(Beginning of Document text)
Press Play: Concerts and record stores evolve during COVID-19 pandemic


Photo credit: Richard Andrus

Richard Andrus and Michael Kelley

Although promoters have canceled or postponed all live in-person concerts for the foreseeable future, with some officials saying they are unlikely to return until 2021, artists from all genres are finding alternative ways to connect with fans and make a change during these turbulent times.

Live Concert Experiences

During the pandemic, performers around the world have been offering digital concert experiences through social media and other technological means. These “concerts” are invaluable as they intimately illustrate the artists in their purest form to their audiences.

A bulk of these performances have been taking place on Instagram by utilizing their live streaming functionality.

There is a wide array of musicians doing this such as producer Diplo, multi-instrumentalist James Blake, country singer Keith Urban and frontman of Coldplay Chris Martin, among many others.

Award-winning producers Swizz Beatz and Timbaland have used the platform to create VERZUS, which features beat battles between legendary hip-hop personalities. At the time of writing, some of these battles have been Sean Garrett vs. The-Dream, Lil Jon vs. T-Pain and DJ Premier vs. RZA of Wu-Tang Clan.

Several artists including singer-songwriter Julien Baker and R&B songstress Kali Uchis have donated proceeds from their Instagram Live sessions to charities that financially support those affected by COVID-19. Death Cab for Cutie frontman Ben Gibbard has been donating the proceeds of his live streams on Facebook and YouTube to foundations supporting COVID-19 survivors as well.
(End of Document text)
(Beginning of Data to examine)
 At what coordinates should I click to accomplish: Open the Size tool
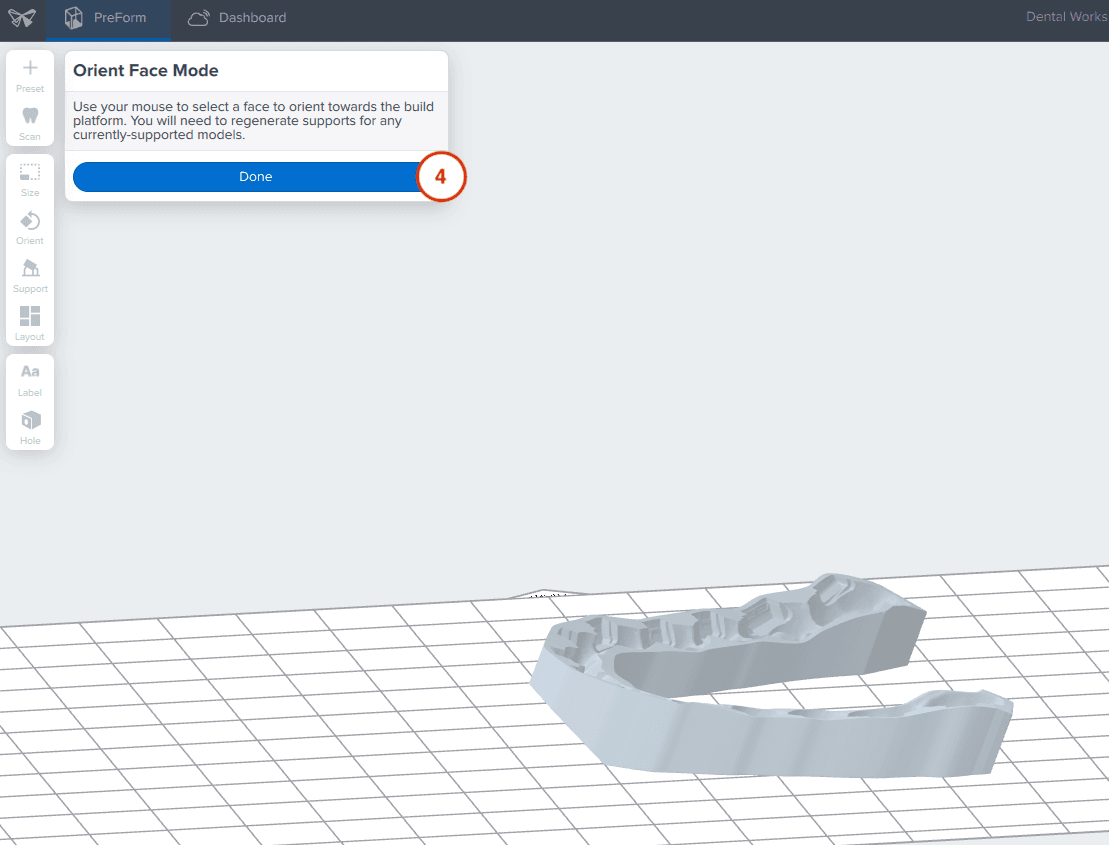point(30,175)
(End of Data to examine)
(Beginning of Data to examine)
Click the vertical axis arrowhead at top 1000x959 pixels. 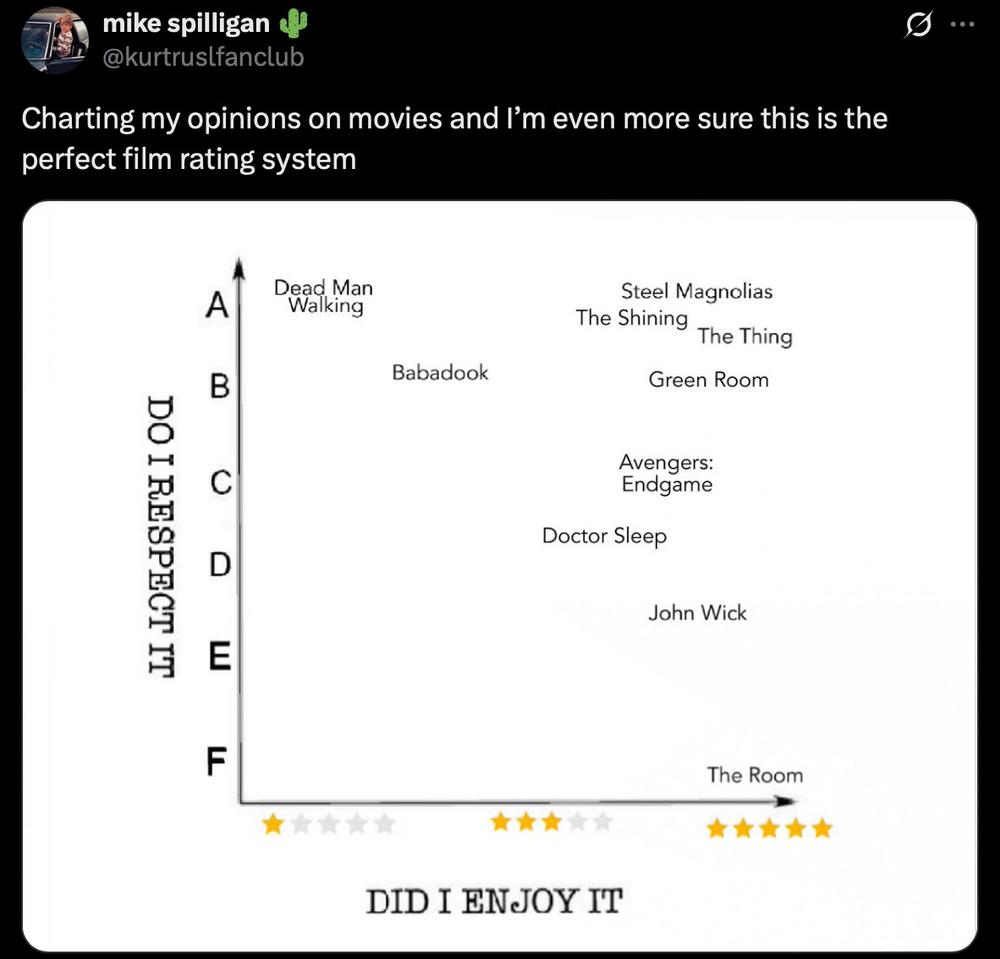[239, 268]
(End of Data to examine)
• **Problems to solve**:
**a)** Copy the section of the article on concerts during the COVID-19 pandemic that begins at "A bulk of these" and stops after "among many others.", but switch "live streaming functionality" to "live video feature".
**b)** Proceed with the article on concerts and record stores during the COVID-19 pandemic, starting after its last paragraph.

• **Outputs by task**:
**a)**
A bulk of these performances have been taking place on Instagram by utilizing their live video feature.

There is a wide array of musicians doing this such as producer Diplo, multi-instrumentalist James Blake, country singer Keith Urban and frontman of Coldplay Chris Martin, among many others.

**b)**
Electronic music pioneer David Guetta donated the proceeds from a two-hour set he performed live on a hotel balcony in Miami on April 18. The set, which was also live-streamed on YouTube, raised over $700,000 for COVID-19 relief efforts.

Ariana Grande, Andrew Lloyd Webber, Lin-Manuel Miranda and Yo-Yo Ma are among the various performers who have preferred to use Twitter to share their musical remedies during the pandemic.

Music festivals have also adapted to the circumstances, shifting their events online through multiple different venues of media.

YouTube channel Proximity and Los Angeles based collective Brownies and Lemonade held Digital Mirage, an online music festival, from April 3 to 5 on YouTube and Playstation streaming services. The festival, which highlighted over 50 DJ sets from artists such as Allison Wonderland and Kaskade, raised over $300,000 for charity.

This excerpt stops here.